In unserer Partei gab es zum Teil hervorragende intellektuelle Parteigenossen, die sich beim Aufbau der KPD/ML des Genossen Ernst Aust verdient gemacht haben. Insbesondere gab es solche intellektuellen Genossen in unserer Partei, die den proletarischen Genossen geholfen haben, ihre proletarische Führung im Kampf gegen den Führungsanspruch der kleinbürgerlichen Intellektuellen zu stärken und die Partei von intellektuellen Schwätzern, Karrieristen, Opportunisten und Liquidatoren zu reinigen. Genosse Ernst Aust und nicht Willi Dickhut war übrigens Gründer der KPD/ML. Ernst hat aber gegenüber Dickhut Selbstkritik geübt, was dessen korrekte vorsichtige Aufnahmepolitik von intellektuellen Parteimitgliedern anbelangte (zum damaligen Zeitpunkt).
Im Namen unserer Partei aber werden in der „Erklärung“ jedoch unterschiedslos alle Intellektuellen verteufelt, und genau das ist eine politische Linie, die gegen die Partei und die Arbeiterklasse gerichtet ist. Wer etwa glaubt, auf diese Weise einen Kampf gegen den Einfluss des reaktionären, konterrevolutionären intellektuellen Kleinbürgertums in der Partei zu führen, entwaffnet damit die Vorhut der Arbeiterklasse in Wirklichkeit. Die Partei kann nicht aufgebaut werden, wenn sie nicht zurückgreifen kann auf revolutionäre Intellektuelle. Die Arbeiterklasse ist im Kampf um die Eroberung und Verteidigung ihrer Macht auf Unterstützung aus den Reihen verschiedenster Klassen und Schichten angewiesen, sonst kann sie nicht siegen. Wer wie mit der „Erklärung“ bewusst und gezielt verhindern will, dass die Partei Revolutionäre aus anderen Klassen und Schichten heranzieht im Kampf gegen das Bündnis von intellektuellem Kleinbürgertum und Arbeiteraristokratie, liquidiert den Aufbau der Partei, liquidiert die sozialistische Revolution, den Sozialismus, ja liquidiert letztlich selbst die proletarische Führung hinter der Maske des „Kampfes der Arbeiterpartei gegen intellektuelles Kleinbürgertum und Arbeiteraristokratie“. Die „Erklärung“ stellt solch eine Maske dar, und deswegen ist es unsere Pflicht gegenüber der Arbeiterklasse, diese Maske herunterzureißen.

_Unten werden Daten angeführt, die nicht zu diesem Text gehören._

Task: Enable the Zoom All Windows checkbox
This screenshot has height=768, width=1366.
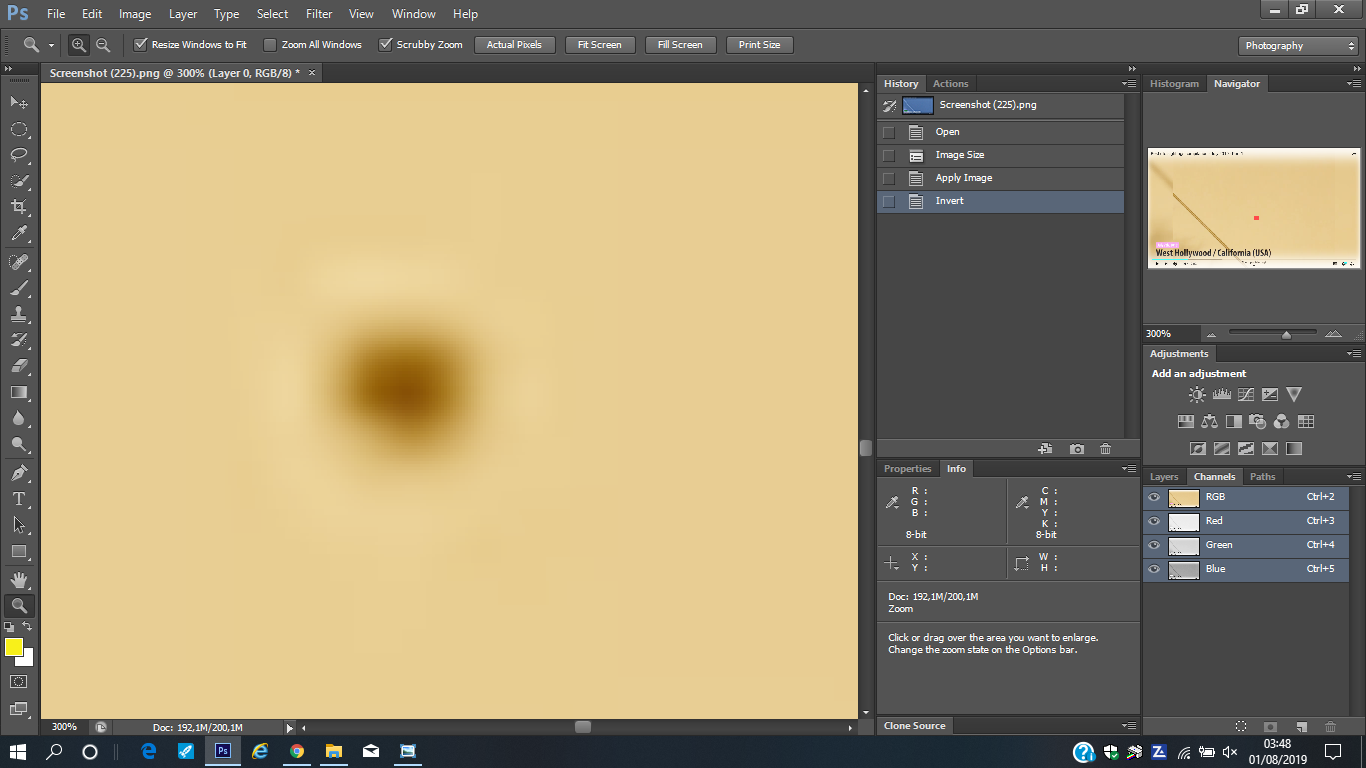Action: 270,45
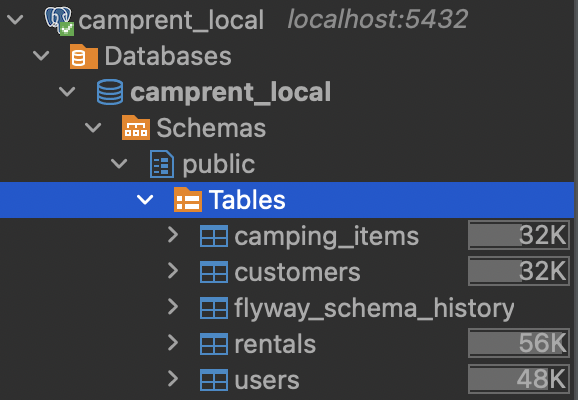Click the camping_items table grid icon
The image size is (578, 400).
(214, 236)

5. Und die Arbeiteraristokraten? In der „Erklärung“ soll der Kampf gegen die Arbeiteraristokratie angeblich am Beispiel Brasiliens geführt werden. Ausgerechnet der zum Präsidenten hochgehievte Arbeiterfürst Lula soll die deutsche Arbeiterklasse vor der Arbeiteraristikratie retten? Seit wann betraut ein kapitalistischer Staat wie Brasilien, das Land mit dem viertgrößten Gegensatz von armer und reicher Bevölkerung in der Welt, ausgerechntet einen Marxisten-Leninisten mit seinen Regierungsgeschäften? Braucht die Arbeiterklasse neuerdings keine gewaltsame sozialistische Revolution mehr, um die Arbeiteraristokratie „hinwegzufegen“? Genügt der KPD/ML zukünftig dafür nur noch der Wahlzettel? Lula befehligt seine UNO-Truppen in Haiti, schüttelt Bush die Hand und treibt sich bei den Spitzen der Großmächte herum, um für die Armen der Welt „ein gutes Wort einzulegen“ und das Image der UNO aufzupolieren. Lula ist ein Sozialimperialist und hat sich deswegen mit dem Weltimperialismus versöhnt, um für das brasilianische Kapital ein größeres Stück Torte abzuschneiden. Er praktiziert den Klassenfrieden zwischen Proletariat und Bourgeoisie, tut „links“ und ist in Wirklichkeit ein Anti-Kommunist und ein Anti-Sozialist, der sich mit Hilfe des linken Flügels der Sozialdemokratie und von Trotzkisten, mit seiner „Arbeiterpartei“ (PT), im Zeitraum von 20 Jahren an die Macht gehievt hat. Er ist mit dem sozialfaschistischen Kuba befreundet, greift nicht nur zur Vorherrschaft über Südamerika, sondern auch zur Vorherrschaft über die ganze Südhalbkugel der Erde. Aber stattdessen unserer Partei, unserem Genossen Ernst Aust Versagen im Kampf gegen die Arbeiteraristokratie vorwerfen – das kann die „Erklärung“ - pfui Teufel!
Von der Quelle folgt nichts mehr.